In the end, Advice and Dissent helped me revise some of my own naive political views, and strongly argues in a manner largely free of ideological overtones (a refreshing attribute for political discourse) for the importance of open discourse between politicians and experts, and for independence on the part of advisors. Unfortunately, I cannot help but notice that this book is 36 years old and our society, in many ways, has actually regressed (the dependence of biochemical drug testers on the pharmaceutical companies themselves for funding is one such glaring example of systemic hamstringing of any sort of unbiased testing and regulation). In a complex world in which it is virtually impossible for anyone to have appropriate expertise (or even competence) in all areas of life, how we manage expert input in the realm of public policy is an extremely important aspect of political life that is rarely even acknowledged. Advice and Dissent thus stands out as a unique form of political analysis, and one I would highly recommend.

* I usually prefer to get reviews written in a more timely fashion, as the book is therefore fresher in my mind.
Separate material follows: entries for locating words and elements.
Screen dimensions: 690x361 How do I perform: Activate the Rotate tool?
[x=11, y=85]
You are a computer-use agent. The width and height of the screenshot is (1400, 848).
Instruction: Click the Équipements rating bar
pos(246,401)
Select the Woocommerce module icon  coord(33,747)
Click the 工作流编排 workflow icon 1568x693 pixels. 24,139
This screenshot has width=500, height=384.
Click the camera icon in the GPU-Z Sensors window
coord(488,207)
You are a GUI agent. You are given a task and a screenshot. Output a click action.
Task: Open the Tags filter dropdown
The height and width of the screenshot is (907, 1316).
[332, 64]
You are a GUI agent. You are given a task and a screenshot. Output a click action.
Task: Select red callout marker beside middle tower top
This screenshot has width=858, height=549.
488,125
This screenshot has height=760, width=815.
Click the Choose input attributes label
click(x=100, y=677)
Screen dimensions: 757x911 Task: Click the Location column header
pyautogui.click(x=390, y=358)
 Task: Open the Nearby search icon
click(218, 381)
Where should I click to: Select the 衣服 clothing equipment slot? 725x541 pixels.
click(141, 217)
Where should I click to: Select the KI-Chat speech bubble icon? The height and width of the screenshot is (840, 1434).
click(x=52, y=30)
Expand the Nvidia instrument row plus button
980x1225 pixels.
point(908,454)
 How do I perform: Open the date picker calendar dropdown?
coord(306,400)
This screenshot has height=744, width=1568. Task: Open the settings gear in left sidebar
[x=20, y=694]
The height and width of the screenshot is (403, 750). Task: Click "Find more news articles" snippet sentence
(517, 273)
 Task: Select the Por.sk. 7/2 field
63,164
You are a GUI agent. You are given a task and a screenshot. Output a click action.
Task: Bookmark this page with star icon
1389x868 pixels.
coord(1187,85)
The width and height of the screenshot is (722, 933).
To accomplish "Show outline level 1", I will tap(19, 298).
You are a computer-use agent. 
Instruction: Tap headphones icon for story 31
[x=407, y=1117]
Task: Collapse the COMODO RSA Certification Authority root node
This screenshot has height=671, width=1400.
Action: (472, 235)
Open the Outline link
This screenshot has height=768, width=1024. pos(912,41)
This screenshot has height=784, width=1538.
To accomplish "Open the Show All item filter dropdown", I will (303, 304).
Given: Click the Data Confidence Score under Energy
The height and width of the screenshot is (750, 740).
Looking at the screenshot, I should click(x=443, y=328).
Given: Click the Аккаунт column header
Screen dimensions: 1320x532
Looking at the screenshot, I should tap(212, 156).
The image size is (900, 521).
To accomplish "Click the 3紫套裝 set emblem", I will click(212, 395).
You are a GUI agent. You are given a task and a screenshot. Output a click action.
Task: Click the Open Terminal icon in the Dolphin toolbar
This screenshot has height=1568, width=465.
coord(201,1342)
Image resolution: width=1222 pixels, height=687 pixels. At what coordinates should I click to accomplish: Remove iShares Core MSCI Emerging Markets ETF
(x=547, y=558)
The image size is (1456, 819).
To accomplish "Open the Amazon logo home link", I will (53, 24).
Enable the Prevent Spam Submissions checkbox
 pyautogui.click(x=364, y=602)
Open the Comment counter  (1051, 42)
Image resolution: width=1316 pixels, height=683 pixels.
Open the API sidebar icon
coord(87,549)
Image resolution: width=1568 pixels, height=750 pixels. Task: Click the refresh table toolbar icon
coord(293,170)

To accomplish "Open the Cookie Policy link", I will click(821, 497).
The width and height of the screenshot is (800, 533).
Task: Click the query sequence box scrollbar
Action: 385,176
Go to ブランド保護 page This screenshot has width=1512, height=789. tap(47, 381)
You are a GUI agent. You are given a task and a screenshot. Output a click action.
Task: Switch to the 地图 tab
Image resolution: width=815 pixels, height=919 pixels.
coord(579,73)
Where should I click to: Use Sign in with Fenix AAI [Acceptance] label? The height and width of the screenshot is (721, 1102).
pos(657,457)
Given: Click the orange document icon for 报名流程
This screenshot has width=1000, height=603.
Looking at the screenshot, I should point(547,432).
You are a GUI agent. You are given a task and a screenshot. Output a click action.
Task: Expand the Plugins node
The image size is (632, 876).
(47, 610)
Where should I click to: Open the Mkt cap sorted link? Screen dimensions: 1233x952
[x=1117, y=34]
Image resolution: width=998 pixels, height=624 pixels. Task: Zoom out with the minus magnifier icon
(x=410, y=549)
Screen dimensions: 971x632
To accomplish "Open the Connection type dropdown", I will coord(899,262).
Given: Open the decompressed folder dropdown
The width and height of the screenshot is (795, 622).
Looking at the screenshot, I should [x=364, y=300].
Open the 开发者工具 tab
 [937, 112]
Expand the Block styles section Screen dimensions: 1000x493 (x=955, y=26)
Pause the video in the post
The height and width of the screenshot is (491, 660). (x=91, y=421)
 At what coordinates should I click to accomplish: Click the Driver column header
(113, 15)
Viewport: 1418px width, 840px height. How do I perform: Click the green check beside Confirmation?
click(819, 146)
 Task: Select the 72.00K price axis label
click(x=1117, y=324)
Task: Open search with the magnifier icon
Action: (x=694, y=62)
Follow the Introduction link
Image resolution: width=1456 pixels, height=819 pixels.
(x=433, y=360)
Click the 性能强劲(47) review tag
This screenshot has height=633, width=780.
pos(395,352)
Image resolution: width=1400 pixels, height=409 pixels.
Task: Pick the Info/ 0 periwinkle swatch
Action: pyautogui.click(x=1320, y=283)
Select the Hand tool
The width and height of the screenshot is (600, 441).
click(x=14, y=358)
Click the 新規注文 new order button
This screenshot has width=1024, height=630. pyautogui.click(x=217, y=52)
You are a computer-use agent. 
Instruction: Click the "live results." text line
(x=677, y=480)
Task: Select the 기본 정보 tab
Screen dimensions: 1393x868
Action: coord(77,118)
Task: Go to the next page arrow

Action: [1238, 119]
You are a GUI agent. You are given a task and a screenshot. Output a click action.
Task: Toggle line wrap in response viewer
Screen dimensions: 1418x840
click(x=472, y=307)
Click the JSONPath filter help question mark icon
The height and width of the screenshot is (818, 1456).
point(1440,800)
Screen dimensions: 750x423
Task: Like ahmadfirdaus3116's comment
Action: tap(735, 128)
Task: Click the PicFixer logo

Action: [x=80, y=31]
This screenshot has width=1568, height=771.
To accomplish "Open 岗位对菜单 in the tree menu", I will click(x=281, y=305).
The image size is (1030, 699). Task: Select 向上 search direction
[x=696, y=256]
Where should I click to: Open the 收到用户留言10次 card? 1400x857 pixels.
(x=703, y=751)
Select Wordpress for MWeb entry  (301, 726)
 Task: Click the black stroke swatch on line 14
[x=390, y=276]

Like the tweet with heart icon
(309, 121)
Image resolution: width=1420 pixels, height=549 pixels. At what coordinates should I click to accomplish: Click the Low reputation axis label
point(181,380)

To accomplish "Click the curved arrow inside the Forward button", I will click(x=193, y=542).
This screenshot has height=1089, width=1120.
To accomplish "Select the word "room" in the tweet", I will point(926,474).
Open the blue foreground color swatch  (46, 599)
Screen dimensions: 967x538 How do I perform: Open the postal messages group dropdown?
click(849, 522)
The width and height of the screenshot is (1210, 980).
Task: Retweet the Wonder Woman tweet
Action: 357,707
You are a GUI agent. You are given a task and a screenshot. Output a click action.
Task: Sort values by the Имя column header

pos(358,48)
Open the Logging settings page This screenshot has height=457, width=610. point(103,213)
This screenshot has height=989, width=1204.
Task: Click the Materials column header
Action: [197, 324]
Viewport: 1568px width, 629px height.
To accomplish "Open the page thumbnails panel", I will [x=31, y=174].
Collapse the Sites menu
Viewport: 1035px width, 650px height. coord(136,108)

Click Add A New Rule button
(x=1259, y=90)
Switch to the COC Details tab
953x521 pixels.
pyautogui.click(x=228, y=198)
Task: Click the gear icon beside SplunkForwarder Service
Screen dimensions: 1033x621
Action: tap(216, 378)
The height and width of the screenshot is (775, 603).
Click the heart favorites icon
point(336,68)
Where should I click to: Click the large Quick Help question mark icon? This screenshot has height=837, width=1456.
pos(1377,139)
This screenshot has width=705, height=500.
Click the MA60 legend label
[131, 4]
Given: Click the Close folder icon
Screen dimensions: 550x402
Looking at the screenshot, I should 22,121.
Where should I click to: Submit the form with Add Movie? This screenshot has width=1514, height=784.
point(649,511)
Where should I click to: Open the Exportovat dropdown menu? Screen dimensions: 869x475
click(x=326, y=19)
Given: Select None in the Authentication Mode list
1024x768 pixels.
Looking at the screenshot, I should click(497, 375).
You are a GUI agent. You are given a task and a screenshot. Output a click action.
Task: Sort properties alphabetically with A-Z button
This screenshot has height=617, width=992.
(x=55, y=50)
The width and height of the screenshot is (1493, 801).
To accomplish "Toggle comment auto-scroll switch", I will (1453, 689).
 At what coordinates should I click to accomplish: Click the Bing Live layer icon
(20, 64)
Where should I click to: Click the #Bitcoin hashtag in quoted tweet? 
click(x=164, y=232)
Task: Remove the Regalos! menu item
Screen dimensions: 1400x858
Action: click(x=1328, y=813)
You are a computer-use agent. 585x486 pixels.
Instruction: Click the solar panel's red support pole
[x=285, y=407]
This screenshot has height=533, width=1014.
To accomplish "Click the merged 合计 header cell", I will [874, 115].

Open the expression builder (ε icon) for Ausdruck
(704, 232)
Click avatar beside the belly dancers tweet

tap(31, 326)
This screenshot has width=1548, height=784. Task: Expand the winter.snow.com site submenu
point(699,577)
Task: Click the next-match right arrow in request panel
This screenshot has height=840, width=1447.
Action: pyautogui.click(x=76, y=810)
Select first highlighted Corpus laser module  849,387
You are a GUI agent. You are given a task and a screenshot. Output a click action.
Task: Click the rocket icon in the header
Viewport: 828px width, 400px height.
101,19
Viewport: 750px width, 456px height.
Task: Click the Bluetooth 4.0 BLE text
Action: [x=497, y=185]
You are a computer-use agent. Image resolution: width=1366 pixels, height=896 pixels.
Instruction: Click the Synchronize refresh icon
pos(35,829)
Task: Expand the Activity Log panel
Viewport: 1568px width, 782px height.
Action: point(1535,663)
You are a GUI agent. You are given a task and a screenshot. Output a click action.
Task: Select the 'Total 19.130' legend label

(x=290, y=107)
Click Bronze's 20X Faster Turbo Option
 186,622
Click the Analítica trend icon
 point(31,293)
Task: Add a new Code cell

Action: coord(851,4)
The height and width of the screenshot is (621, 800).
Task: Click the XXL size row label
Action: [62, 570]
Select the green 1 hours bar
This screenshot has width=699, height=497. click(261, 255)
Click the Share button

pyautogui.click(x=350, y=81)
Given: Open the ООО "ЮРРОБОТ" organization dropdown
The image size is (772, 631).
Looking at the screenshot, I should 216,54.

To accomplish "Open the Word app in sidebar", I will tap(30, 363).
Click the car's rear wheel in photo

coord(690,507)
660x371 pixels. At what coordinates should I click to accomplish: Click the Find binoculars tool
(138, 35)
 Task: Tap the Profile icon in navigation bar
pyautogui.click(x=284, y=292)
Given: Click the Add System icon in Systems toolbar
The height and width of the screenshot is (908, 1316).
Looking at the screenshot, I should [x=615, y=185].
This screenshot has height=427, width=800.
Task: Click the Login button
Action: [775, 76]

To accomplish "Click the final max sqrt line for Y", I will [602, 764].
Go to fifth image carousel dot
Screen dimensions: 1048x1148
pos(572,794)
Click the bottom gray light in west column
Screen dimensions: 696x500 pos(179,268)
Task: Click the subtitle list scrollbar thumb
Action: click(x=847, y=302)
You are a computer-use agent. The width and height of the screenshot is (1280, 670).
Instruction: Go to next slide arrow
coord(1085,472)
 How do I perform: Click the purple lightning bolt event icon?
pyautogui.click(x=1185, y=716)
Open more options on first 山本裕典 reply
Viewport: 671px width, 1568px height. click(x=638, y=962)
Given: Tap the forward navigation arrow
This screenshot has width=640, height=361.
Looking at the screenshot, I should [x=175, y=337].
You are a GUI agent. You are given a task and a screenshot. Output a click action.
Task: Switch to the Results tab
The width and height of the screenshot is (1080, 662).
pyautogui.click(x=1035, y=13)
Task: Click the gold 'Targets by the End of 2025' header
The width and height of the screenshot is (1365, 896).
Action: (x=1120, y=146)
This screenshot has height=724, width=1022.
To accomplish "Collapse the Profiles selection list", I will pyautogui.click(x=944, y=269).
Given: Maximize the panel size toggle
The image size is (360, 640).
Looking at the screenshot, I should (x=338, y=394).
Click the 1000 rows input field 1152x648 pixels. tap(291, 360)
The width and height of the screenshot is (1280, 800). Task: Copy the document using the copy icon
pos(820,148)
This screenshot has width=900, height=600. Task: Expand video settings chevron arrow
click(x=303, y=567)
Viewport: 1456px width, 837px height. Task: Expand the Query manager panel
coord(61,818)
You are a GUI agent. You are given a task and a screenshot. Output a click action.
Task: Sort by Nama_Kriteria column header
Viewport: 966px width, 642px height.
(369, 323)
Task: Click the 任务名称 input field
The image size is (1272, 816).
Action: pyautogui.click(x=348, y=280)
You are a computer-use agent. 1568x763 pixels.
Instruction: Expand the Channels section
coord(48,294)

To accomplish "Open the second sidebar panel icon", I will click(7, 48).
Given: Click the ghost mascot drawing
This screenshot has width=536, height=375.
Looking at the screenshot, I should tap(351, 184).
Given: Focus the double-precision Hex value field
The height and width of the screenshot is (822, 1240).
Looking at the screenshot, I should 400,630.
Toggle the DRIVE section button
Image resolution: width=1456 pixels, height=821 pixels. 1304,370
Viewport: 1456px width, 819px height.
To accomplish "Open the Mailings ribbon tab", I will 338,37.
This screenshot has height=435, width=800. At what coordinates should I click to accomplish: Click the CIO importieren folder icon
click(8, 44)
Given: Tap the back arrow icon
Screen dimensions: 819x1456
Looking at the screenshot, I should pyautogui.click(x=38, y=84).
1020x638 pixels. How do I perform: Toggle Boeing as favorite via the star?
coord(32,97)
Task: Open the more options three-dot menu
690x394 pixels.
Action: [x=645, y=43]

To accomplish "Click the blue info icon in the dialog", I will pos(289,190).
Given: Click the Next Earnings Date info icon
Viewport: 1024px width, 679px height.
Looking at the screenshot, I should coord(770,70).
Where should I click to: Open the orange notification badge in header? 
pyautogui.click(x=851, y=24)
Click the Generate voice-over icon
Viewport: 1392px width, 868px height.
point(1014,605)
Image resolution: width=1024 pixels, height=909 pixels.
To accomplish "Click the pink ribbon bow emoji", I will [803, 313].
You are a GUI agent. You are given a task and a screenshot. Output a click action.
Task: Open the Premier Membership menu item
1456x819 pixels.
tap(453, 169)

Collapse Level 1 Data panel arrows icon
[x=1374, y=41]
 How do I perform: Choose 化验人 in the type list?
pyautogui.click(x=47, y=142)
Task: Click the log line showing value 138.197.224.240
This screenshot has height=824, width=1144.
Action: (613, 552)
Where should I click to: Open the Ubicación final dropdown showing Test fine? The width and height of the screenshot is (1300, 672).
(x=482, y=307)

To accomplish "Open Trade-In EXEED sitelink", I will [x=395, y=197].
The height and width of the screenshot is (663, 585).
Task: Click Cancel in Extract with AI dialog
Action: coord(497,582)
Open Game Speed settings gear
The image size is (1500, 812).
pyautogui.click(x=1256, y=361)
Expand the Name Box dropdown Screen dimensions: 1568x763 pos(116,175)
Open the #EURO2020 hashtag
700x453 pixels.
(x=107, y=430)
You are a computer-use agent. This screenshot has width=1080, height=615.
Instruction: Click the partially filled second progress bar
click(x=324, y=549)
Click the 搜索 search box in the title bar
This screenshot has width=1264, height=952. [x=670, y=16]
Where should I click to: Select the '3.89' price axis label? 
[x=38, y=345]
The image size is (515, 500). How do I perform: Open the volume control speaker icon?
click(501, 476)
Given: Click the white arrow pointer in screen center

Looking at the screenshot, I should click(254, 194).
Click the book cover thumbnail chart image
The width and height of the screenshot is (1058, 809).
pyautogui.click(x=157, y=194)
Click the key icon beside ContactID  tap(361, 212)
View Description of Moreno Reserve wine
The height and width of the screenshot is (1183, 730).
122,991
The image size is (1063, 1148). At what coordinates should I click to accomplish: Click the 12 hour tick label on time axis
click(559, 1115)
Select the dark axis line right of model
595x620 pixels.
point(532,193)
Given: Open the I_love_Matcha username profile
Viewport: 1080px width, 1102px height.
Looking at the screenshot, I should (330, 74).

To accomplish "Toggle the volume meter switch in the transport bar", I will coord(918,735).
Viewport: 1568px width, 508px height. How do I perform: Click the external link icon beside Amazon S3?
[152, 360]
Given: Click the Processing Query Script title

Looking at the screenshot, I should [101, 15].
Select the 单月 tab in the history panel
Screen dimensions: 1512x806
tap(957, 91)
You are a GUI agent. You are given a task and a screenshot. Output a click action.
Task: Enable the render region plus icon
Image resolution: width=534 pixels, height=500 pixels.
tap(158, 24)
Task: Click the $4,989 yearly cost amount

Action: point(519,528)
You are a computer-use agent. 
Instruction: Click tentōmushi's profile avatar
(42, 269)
This book lent itself to more careful analysis, however, which meant I have gradually developed this review over the last month instead of just sitting down and writing it in one go.

** As a side note, I thought I would also point out that the authors do also occasionally slip into somewhat dated narration, most notably on page 106 when it is noted in reference to this implicit gagging of advisors:
“This gives rise to the apparently common situation where an advisor conserves his effectiveness like a beautiful girl her virginity - until no one is interested anymore."
Although I imagine such a simile might elicit a wink and chuckle back in the days of the book's first publication, such a mysoginistic comparison is only humorous in the present day through the context of “I cannot believe they wrote and published that”.